14歳の少女に結婚を命じたロシア兵

ウクライナ Ukraine

写真左母アンナ、写真右、娘のカーチャ

16歳のカーチャは、僕のヒーローアカデミアや鬼滅の刃等、日本のアニメが大好きな、穏やかな少女だ。カーチャは2022年、449体の遺体が発見された集団墓地のある、占領下のイジュームで、ロシアの司令官に結婚を命じられた。

写真、カーチャの母アンナ、背景はアンナの勤務する幼稚園

カーチャの母アンナは幼稚園の先生だ。子供たちは無邪気に、毎日想像しないようなことをする。そんな子供たちと過ごす日々が楽しくて仕方がなかった。戦争が始まり、穏やかな日々は破壊された。ロシア軍の爆撃により、アンナのアパートの窓ガラスとドアも吹き飛ばされた。3月1日、アンナ親子は、幼稚園にある地下シェルターへと避難した。常に、150人以上の人たちが、このシェルターに居て、一つのベットで、5人が一緒に寝た。電気もなく、基本真っ暗だった。アンナ親子は家が破壊されたため、このシェルターで9ヶ月過ごした。
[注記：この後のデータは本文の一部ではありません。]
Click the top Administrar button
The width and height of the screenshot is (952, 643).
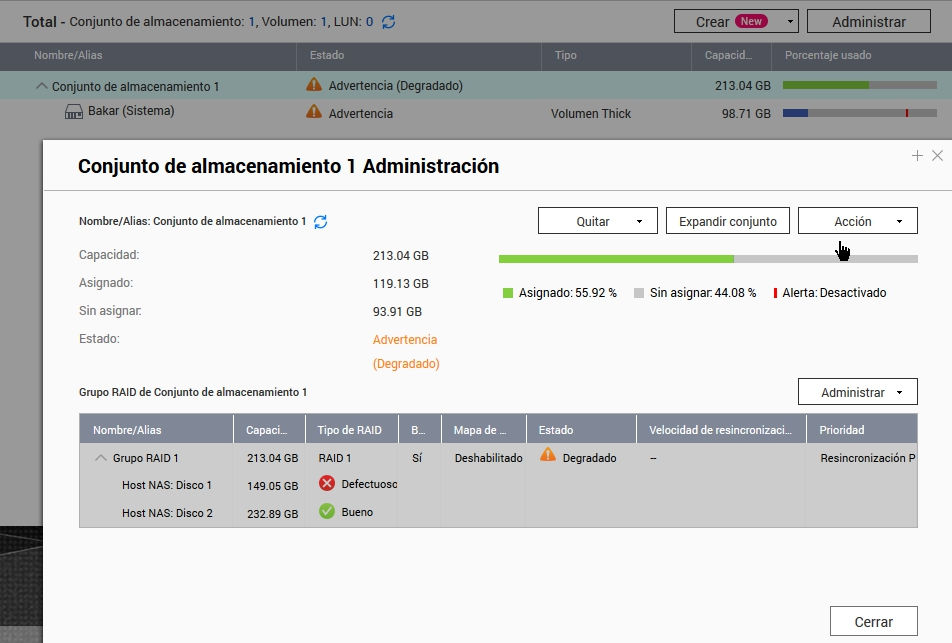pos(868,21)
写真、アンナたちが9ヶ月過ごした幼稚園の地下シェルター

ロシア軍にイジュームが占領されると、ロシア兵は、何度も、シェルターがある綺麗な幼稚園に住もうと訪れたが、子供が大好きなアンナは、「ここにはたくさんの子供が滞在しているわ。外では爆撃でたくさんの人が死んでいる。子どもたちの身を守るために、私たちはここを離れるわけにはいかない。あなたたちはここに滞在しないで。お願い」そう、アンナはロシア軍を説得した。アンナの説得のおかげで、ロシア兵は幼稚園に滞在せずに、150人ほどの住民は、安全な幼稚園に滞在することができた。アンナは勇気のある、強い女性だった。
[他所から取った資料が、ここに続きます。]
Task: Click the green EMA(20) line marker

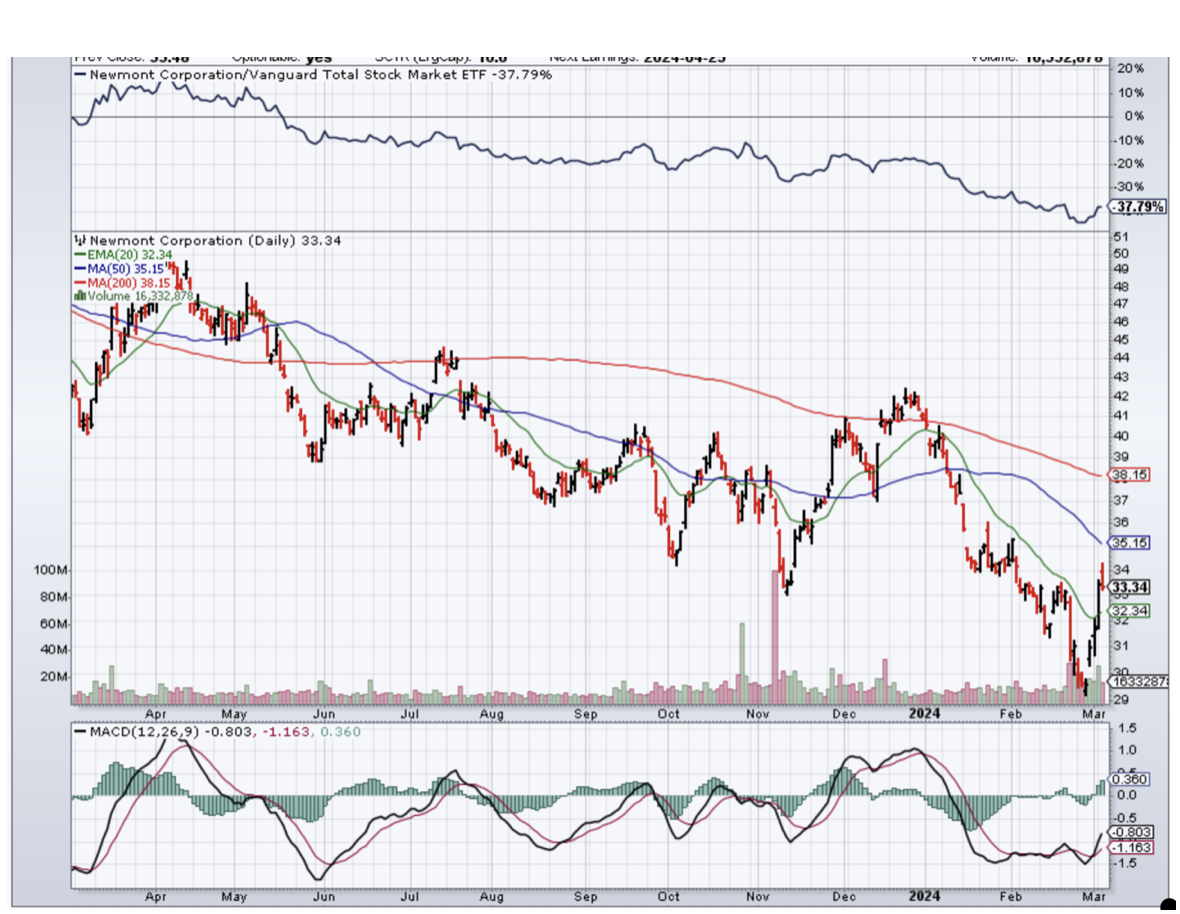Action: point(80,255)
鬼滅の刃、僕のヒーローアカデミアが大好きな、16歳の少女カーチャ。背景は自宅に貼られた日本のアニメのポスター

ある日、アンナとカーチャ、そしてカーチャの祖父母は、4人で幼稚園の庭にある、キャンプファイヤーで調理をしていた。そんなとき、2台の車で、7〜8人のロシア兵が幼稚園にやってきて、幼稚園内をチェックし始めた。40代の、他のロシア兵たちに指示を出している、司令官だと思われる男が、アンナとカーチャの近くに腰掛け、カーチャを魅入るように凝視すると、アンナに語り始めた。「なんて美しい娘だ。お前の娘は、とても美しい。俺の息子の嫁になれ!!」。ロシア兵の司令官と思われる男が、当時、わずか14歳だった娘に、冗談でなく、真剣に語りかける姿に、アンナは唖然としていた。ロシアでも、ウクライナと同じで、成人するのは18歳のはずだ。わずか14歳の娘に、この男は何を言っているのだろうか。アンナの母、カーチャの祖母は、呆然とするアンナと司令官風の男の間に割り込んだ。「それは無理よ。孫娘は、まだわずか14歳の少女にすぎない。結婚なんてできるはずがないわ」。カーチャの祖母は、ロシア兵に怯むことなく、そう、強く口にした。「カーチャの様子が変だが、どうしたんだ?」カーチャは長引く占領で体調が悪く、風邪気味だった。そんな、カーチャの様子を見て、司令官風の男は尋ねた。カーチャの体調が悪いと伝えると、司令官風の男は、車からインフルエンザの薬を持ってきて、カーチャに渡した。しかし、カーチャは別にインフルエンザではなかった。その後も、司令官風の男と、ロシア兵たちは、物資の配給などで何度も幼稚園を訪れ、その度にアンナに、「カーチャはどうした?元気か?俺の息子の嫁になるのはどうだ?」と何度も聞いてきた。アンナは若いカーチャがロシア兵と接触するのに危険を感じ、ロシア兵がくると、カーチャを隠した。そんなロシア兵たちは撤退し、破壊されたアパートも修理され、カーチャは9ヶ月ぶりに家に戻り、自分たちだけの空間でゆっくりできて、とても嬉しかった。毎日、避難先から帰ってきた友達と散歩をして、アニメや他愛もない話ができて、カーチャはとても幸せだ。ちなみに、占領下イジュームでは、多くの夫婦が離婚し、離婚した女たちは、ロシア兵について行って、ロシアに行ってしまったのは、また別のお話である。